Other functions include incident management, collecting and processing security incidents to create incidents; and tools to identify, prioritize, and repair misconfigured software. Threat intelligence and performance analysis also belong to the category of SecOps.
ServiceNow’s governance, risk, and compliance methods include policy and compliance management to help organizations formulate new hardware and software policies. Other functions include risk management and business continuity management.
These are now standard operating procedures for all organizations, and IT leaders have recognized the importance of implementing risk management and continuity of operational plans. It also includes supplier risk management functions to help organizations continue to monitor, detect, evaluate, mitigate and remediate any risks in their supplier ecosystem. This will become even more important as the Biden administration introduces new rules on risk management in the software supply chain.
Any IT chief who has read the headlines of the past few months knows that major cyberattacks and ransomware incidents are now vital to the government. Adding security-centric ServiceNow functionality to an organization’s product portfolio can help reduce these risks.
More from FEDTECH: How can the ServiceNow approach help your organization?

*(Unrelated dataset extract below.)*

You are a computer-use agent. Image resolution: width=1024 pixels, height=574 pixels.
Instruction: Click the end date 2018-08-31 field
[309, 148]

Improve your organization’s IT operations management
One of the more popular ServiceNow products is IT Operations Management (ITOM), which can help IT teams be proactive rather than passive. Using insight and automation, organizations can predict, identify, and fix problems before they occur.

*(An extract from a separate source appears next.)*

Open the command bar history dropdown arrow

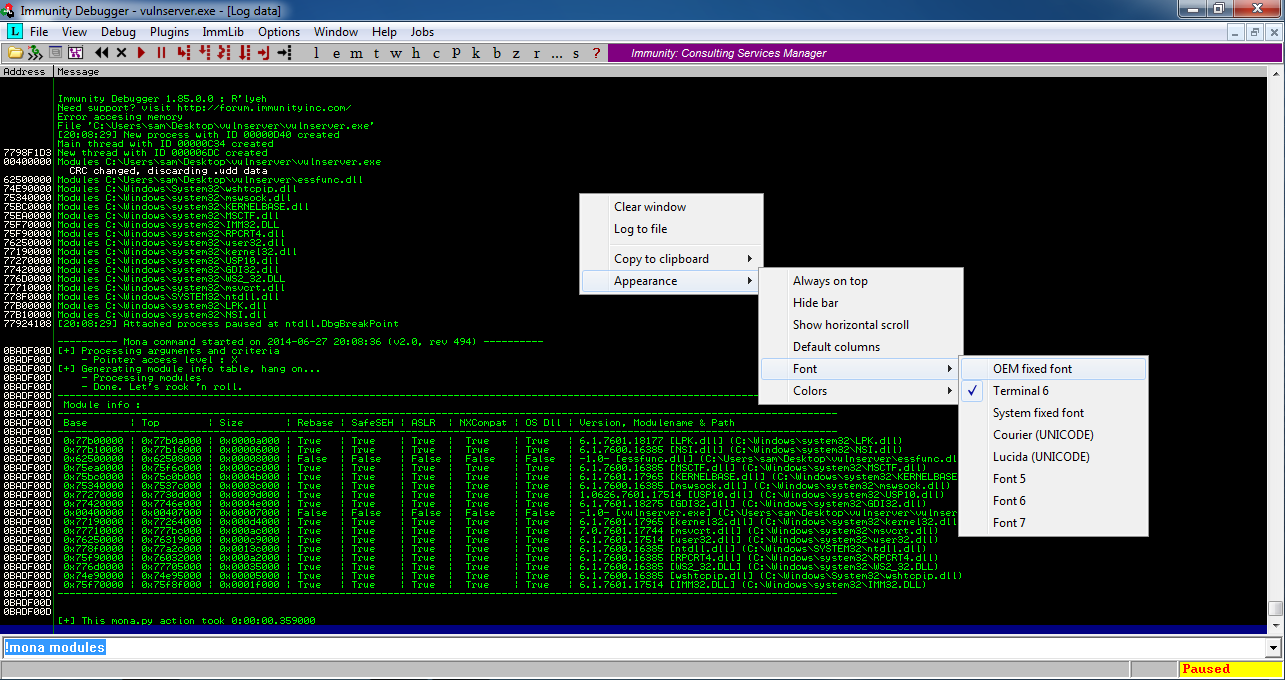[x=1272, y=648]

This visibility is the main advantage of ITOM—understanding what is happening in an organization’s infrastructure, applications, and services at a granular level. Agencies can use ITOM to create a service map to indicate which enterprise applications they rely on the most, and which services depend on these applications. Discovery tools enable IT leaders to fully understand their IT footprint across clouds and on-premises data centers.

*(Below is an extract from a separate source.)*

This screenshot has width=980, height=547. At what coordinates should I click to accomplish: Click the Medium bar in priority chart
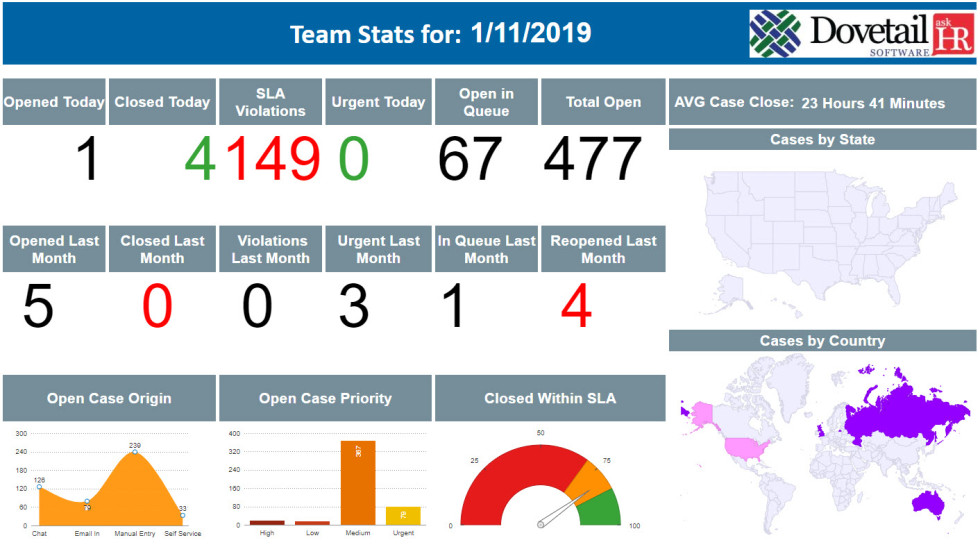(x=358, y=482)
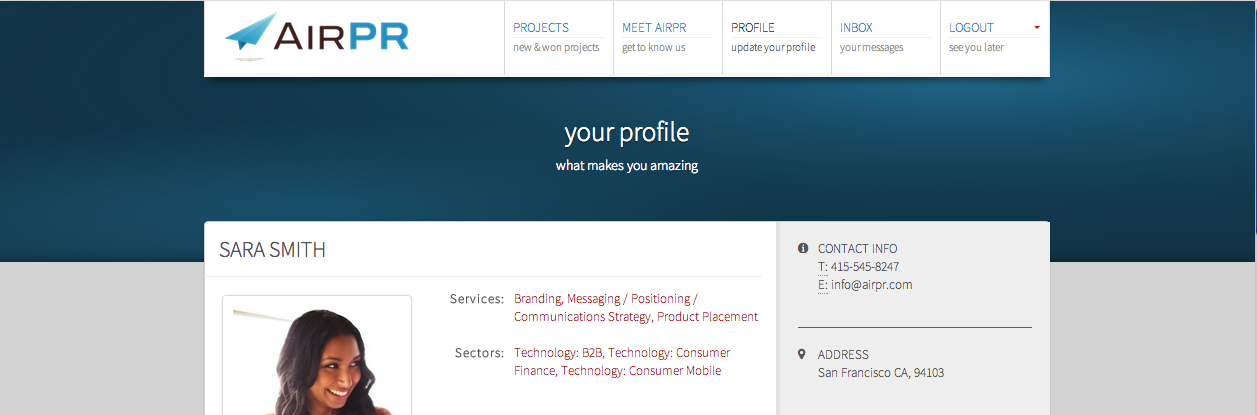Click the info@airpr.com email address
Viewport: 1257px width, 415px height.
pos(871,285)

When organizational IT leaders know that certain services will be directly affected if they shut down servers or if a particular application goes wrong, their ability to consider operational conditions will increase significantly.
ITOM tools also enable organizational leaders to perform predictive analysis of their IT environment, clarifying what they have, where it is, and what will happen if any part of it fails.
As organizations’ use of ServiceNow products continues to evolve, they can work with consultants such as CDW to help them design and coordinate their ServiceNow platform. Because CDW implements a lot of the infrastructure that ServiceNow helps manage—and as a trusted third party with a deep understanding of the organization’s operations and mission—it is a natural choice, covering everything from initial IT procurement to asset management and network infrastructure Everything deployed.
To make the most of ServiceNow, IT leaders need to continuously improve the roadmap. The platform must provide agents with a lot of things, and partners such as CDW can help them get the most value from their investment.